Saturday, July 31, 2010

Bike Park under the Freeway in the Middle of Seattle

Test your mountain-biking skills in this downtown Seattle park is about a park that we saw last summer, actually - I ran (OK jogged) past it several times. Even though I'm not a mountain bike type, this seems pretty cool.

United Bicycle Institute

The United Bicycle Institute offers classes on framebuilding, in particular Brazing Chromoly Frame Building class in either Portland or Ashland, Oregon.

One learns: Frame Geometry, Frame Fit, Frame Design, Tubing Selection, Shop Safety, Tool Selection & Use, Brazing, Equipment Setup, Jig Setup & Use, Tube Mitering, Tube Prep, and Finish Work.

Portland class schedules & Ashland class schedules.

Spaldings Official Bicycle Guide for 1899

Spalding's Official Bicycle Guide for 1899 was digitized at the Library of Congress and is available from the Internet Archive. The publication is at once a review of the top bicycle racers at the time and advice for the novice. There is rather amusing analysis of bike saddle design based on anatomical features, with skeletal bottoms pearched on various saddles.

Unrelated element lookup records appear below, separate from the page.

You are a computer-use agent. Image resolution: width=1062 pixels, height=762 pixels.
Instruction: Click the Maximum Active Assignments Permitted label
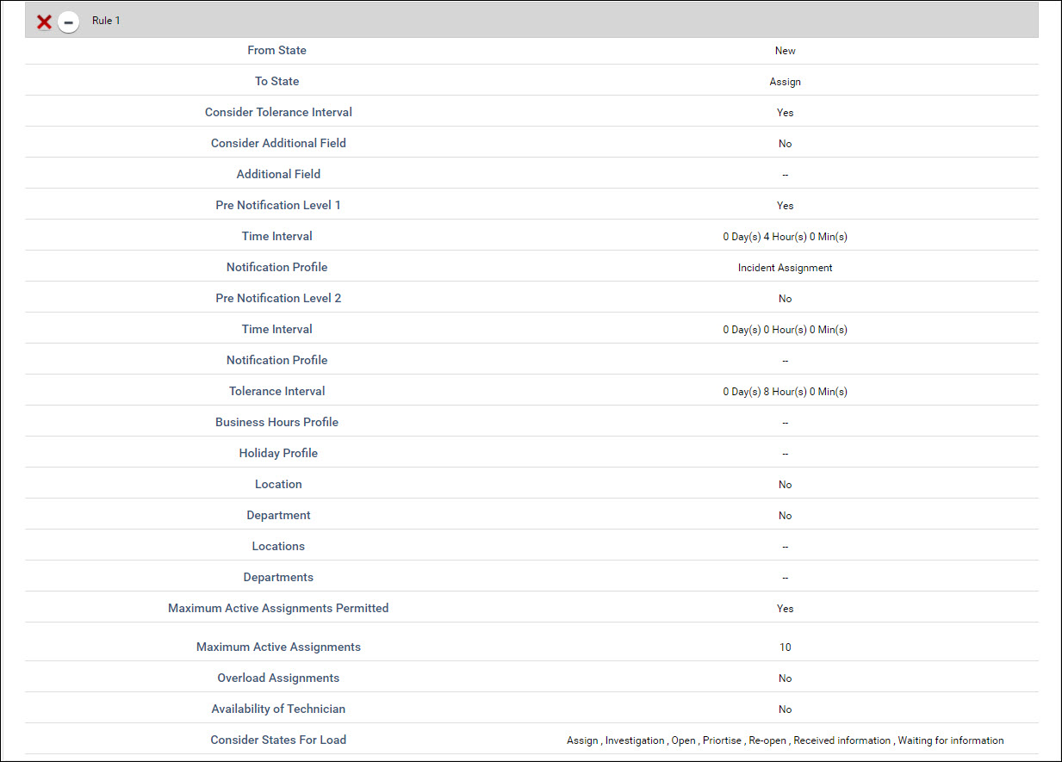(x=278, y=609)
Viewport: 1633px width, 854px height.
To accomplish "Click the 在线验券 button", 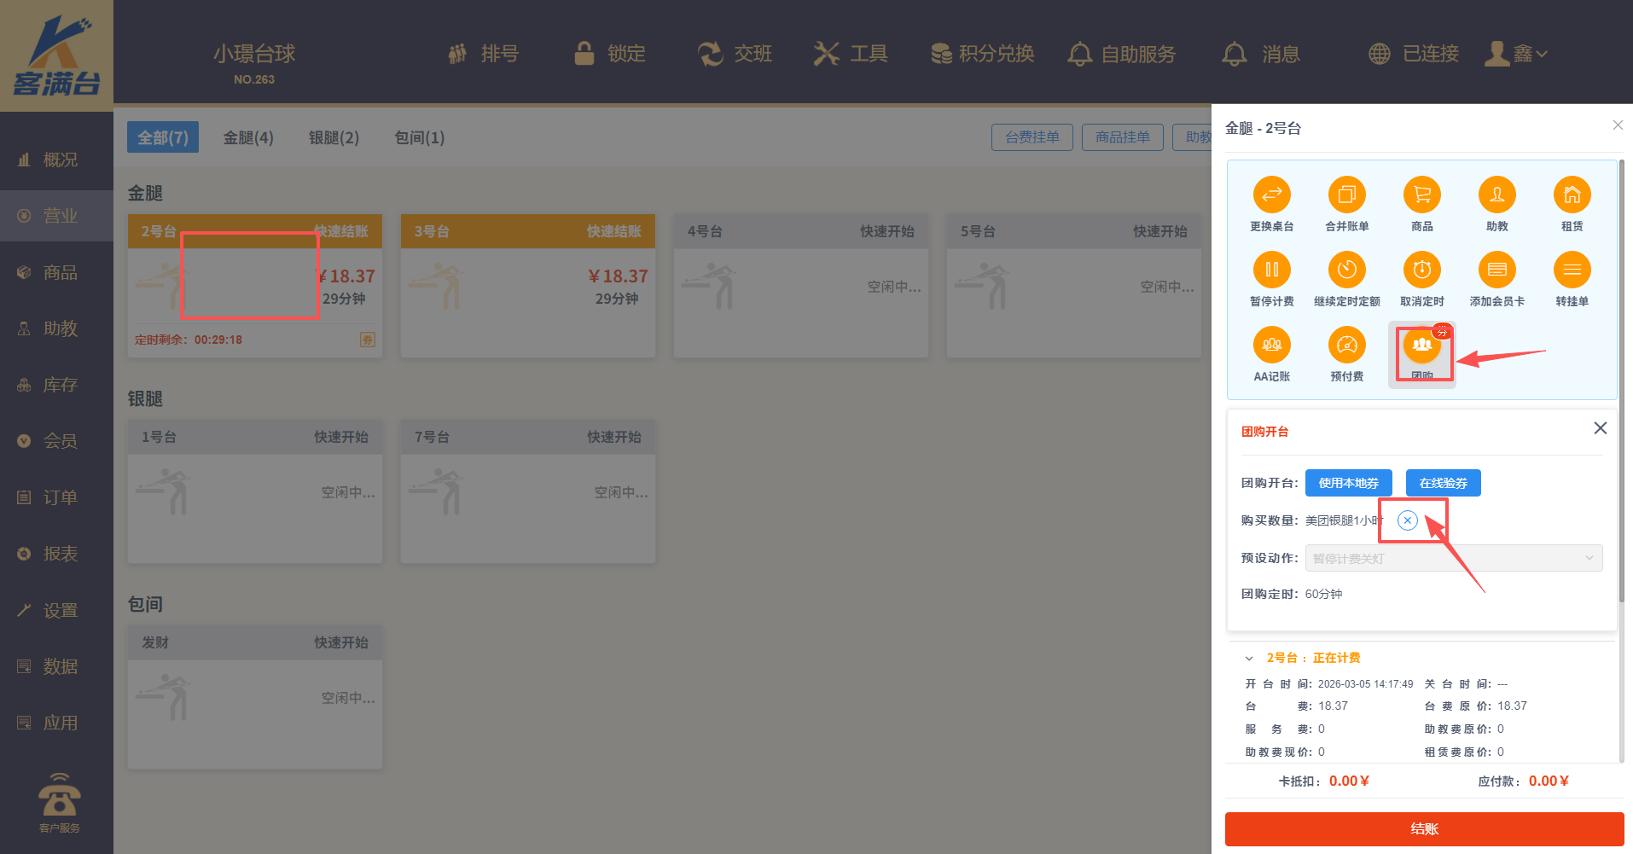I will coord(1443,483).
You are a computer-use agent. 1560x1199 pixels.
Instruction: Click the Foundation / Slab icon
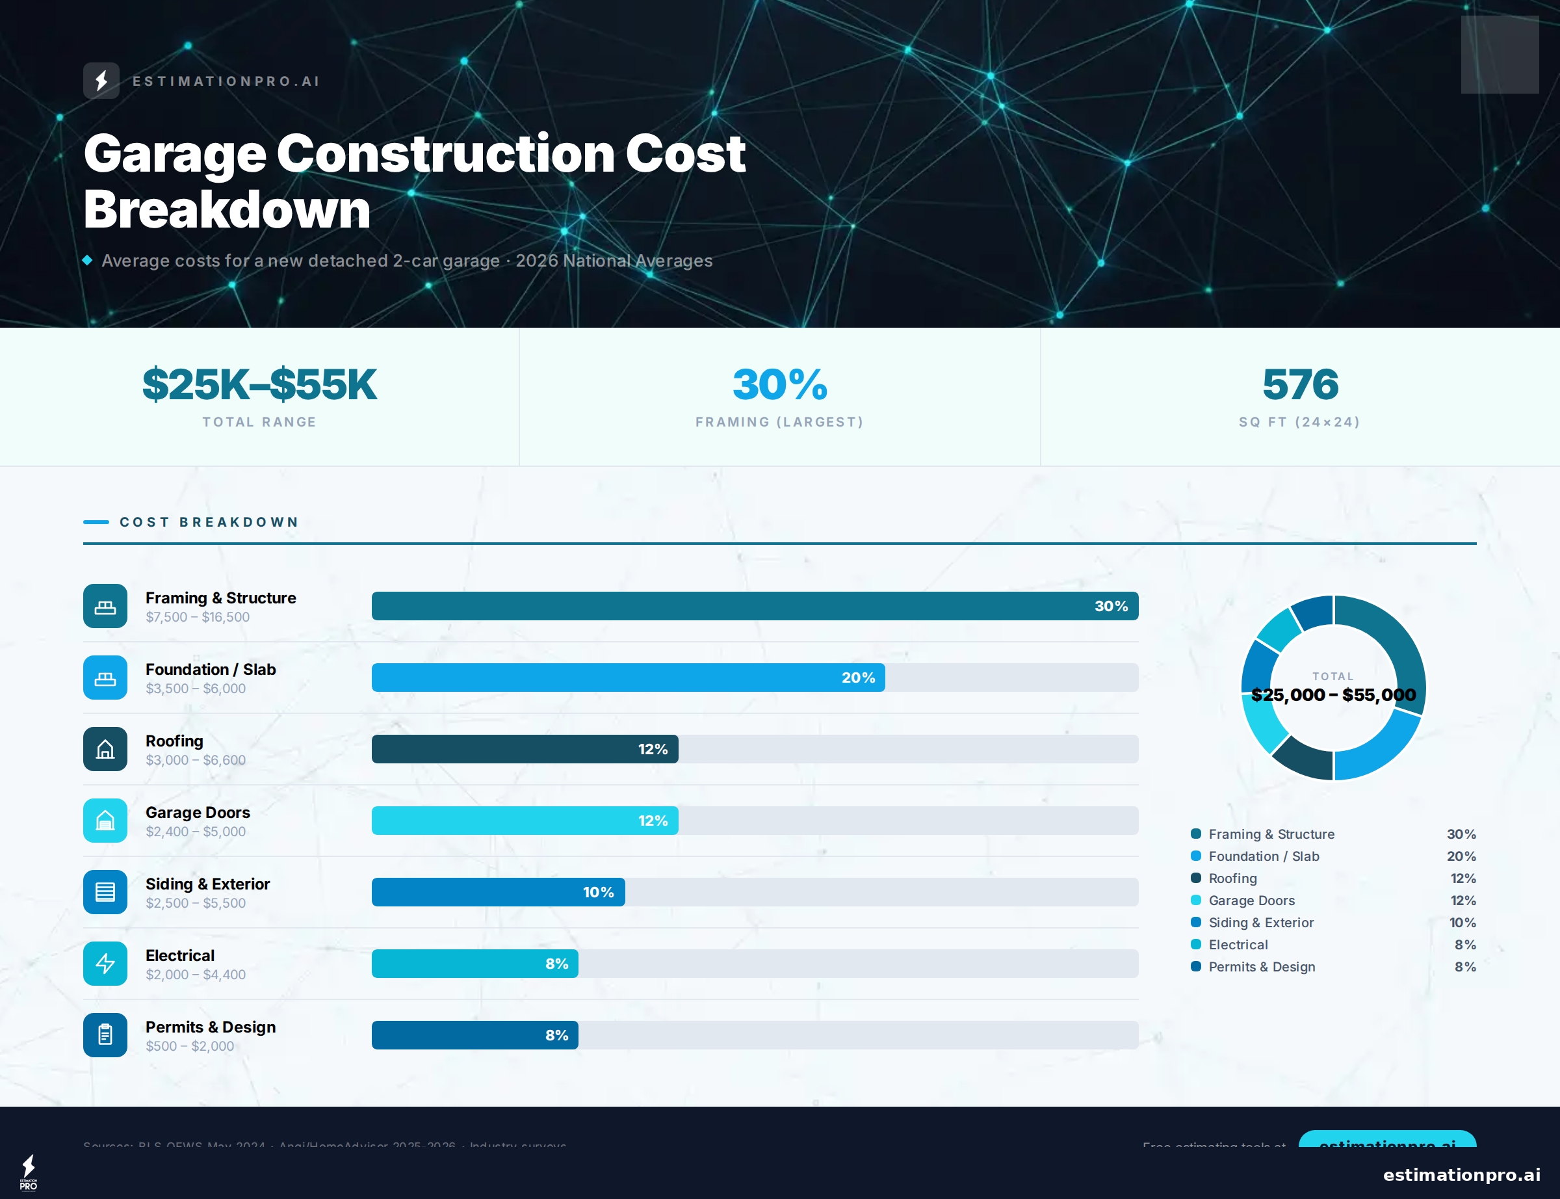point(105,678)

The "advice" seems to find much wrong with the person receiving the advice, sight unseen. For example, on the subject of "Why Chains Often Break" we read:

The reasons for this trouble are various, but tradesmen hold to the
opinion that it is mostly the chains on cheap wheels which have been
neglected all winter that break in the spring. They are rusty and
worn, and consequently weaker than they were. When taken out on
the road without being cleaned or adjusted the dust gets in them and
tightens them up so that an extra strain is imposed, under which they
part. Another cause is the erratic pedalling of riders who have never
learned how to properly manipulate their feet on a bicycle. The top
stretch of the chain is allowed to slacken and is then tightened sud-
denly by a violent thrust. Then it snaps.


So if your chain breaks, it is because you bought a cheap bike and then didn't take good care of it as well, so it's all your fault.

1900 Columbia Bike (or Wheel . . . ) catalog

Columbia and Hartford Bicycles 1900 Bicycle catalog for Pope Manufacturing Company for the year. Interesting how little, in many respects, bicycles have changed.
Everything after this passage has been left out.